You are always telling me that with the right tools, you can do anything. One thing I’m considering is to buy every single tool on the fascinating Gizmo Wall at Purl Patchwork, and teach myself to quilt by figuring out how to use each one. In the short term, though, I bought:
1. A Clover ‘air-erasable’ pen to mark out my quilting lines (my lines formed SQUARES–who knew?)
2. Quilter’s Safety Pins. Guess what: they’re safety pins–I understand how they function!
3. Super tiny needles (I don’t know why, but I expected hand-quilting needles to be long and scary-looking. In fact, they are very short– and scary looking.)
4. Cotton quilting thread. I love this stuff. It’s ultra smooth and thin, but it has BODY. Somebody (hint, hint) ought to try it for making Scribble Lace.
So I marked out my lines with my Air-Erasable pen. Apparently, my air is very potent, because within only a few hours, it started to erase itself. By which I mean, the lines were disappearing faster than I could quilt them. Now admittedly I am not the world’s fastest hand-quilter, but I would like a little more time. I think I need a different product. Do regular No. 2 pencils work for this?
Then I pin-basted the layers together. It was starting to dawn on me that this was going to be Fiddly, this hand-quilting thing.

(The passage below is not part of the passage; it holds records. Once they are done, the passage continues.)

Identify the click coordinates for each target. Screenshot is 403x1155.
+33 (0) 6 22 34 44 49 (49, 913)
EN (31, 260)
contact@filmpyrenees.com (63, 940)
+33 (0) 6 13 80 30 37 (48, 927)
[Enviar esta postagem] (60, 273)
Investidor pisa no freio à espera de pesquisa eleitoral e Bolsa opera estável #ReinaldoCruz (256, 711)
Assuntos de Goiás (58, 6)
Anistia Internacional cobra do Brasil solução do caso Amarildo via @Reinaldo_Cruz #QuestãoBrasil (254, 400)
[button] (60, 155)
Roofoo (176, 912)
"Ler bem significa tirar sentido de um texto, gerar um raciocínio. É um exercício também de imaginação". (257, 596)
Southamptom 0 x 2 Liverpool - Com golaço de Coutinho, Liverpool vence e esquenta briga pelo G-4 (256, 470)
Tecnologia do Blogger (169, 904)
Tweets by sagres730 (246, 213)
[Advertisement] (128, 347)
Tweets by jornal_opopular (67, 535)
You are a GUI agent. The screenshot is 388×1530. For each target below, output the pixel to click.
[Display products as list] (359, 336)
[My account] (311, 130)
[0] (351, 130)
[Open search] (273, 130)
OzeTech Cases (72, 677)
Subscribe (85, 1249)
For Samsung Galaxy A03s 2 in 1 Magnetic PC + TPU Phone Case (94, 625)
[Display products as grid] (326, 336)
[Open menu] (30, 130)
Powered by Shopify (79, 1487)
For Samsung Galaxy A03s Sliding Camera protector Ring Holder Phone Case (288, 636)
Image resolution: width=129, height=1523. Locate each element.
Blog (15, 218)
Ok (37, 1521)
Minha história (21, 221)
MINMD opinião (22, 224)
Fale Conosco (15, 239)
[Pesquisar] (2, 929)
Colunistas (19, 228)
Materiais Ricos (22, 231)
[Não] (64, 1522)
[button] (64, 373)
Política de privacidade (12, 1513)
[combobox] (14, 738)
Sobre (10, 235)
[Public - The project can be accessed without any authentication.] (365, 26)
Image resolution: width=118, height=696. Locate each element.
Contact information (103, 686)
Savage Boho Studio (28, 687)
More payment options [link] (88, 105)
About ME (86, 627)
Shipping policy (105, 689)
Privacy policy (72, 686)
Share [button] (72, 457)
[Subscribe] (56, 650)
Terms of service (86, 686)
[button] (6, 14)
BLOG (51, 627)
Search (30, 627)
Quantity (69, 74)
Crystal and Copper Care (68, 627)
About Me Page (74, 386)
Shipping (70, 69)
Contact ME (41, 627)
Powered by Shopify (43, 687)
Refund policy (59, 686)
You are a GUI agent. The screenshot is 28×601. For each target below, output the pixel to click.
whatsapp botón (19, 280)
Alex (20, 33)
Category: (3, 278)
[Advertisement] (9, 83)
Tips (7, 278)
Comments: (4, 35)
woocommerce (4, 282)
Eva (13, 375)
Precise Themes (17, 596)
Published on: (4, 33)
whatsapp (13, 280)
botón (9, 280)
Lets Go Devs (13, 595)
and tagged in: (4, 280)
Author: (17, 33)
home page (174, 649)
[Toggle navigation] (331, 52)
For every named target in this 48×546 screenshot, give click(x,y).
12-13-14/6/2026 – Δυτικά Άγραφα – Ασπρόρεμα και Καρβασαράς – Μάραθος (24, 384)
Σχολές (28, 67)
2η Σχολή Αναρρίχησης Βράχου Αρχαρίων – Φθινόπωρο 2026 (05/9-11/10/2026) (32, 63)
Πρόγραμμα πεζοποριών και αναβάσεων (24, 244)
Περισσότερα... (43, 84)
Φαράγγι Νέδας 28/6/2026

I started quilting, using the ‘rocker’ method of loading 3 stitches on the tiny needle before pulling the thread through the fabric. One of the things Denyse Schmidt says in her book is this:
Holding one hand beneath the work and using the hand with the thimble to stitch, insert the needle down through the Quilt Top just far enough so you feel the point of the needle with one of your fingers underneath. Catch the fabric of the Quilt Back and pass the needle back up through the Quilt Top, USING THE FINGER UNDERNEATH TO PUSH THE QUILT UP SLIGHTLY AT THE STITCH.
No WAY, I thought. This woman actually expects me to stick my hand underneath the work, right where I am poking this tiny sharp needle, and use that hand to guide fabric onto a tiny sharp needle, which I CANNOT SEE? Is she some kind of a sadist who wants me to poke my poor fingers into bloody stumps? By which I mean, I was skeptical about my ability to do this maneuver.
But such is my respect for the great DS, that I tried it. And as I tried it, I had that feeling some people have described feeling when they spin for the first time. The “I Have Done This Before” feeling. I tell you, I got a chill. My hands knew how to do it. Insert scary music here!
So, in a past life I may have quilted, but I don’t think the Past Me really enjoyed it that much. It takes a long time. There is a fair amount of knotting threads and threading needles, and needles coming unthreaded and knots coming unknotted. I’m not sure it’s worth it to me. Machine quilting has the allure of … the machine! And I am, so far, attracted to quilting for the playing-with-fabric, not for the handwork, much as I admire it.
I did knit this past weekend, by the way. On my knitted version of Whatta Buncha! So it was all DS, all the time for 3 whole days. When not going ‘ew’ at the steady stream of hermit crabs presented for my inspection.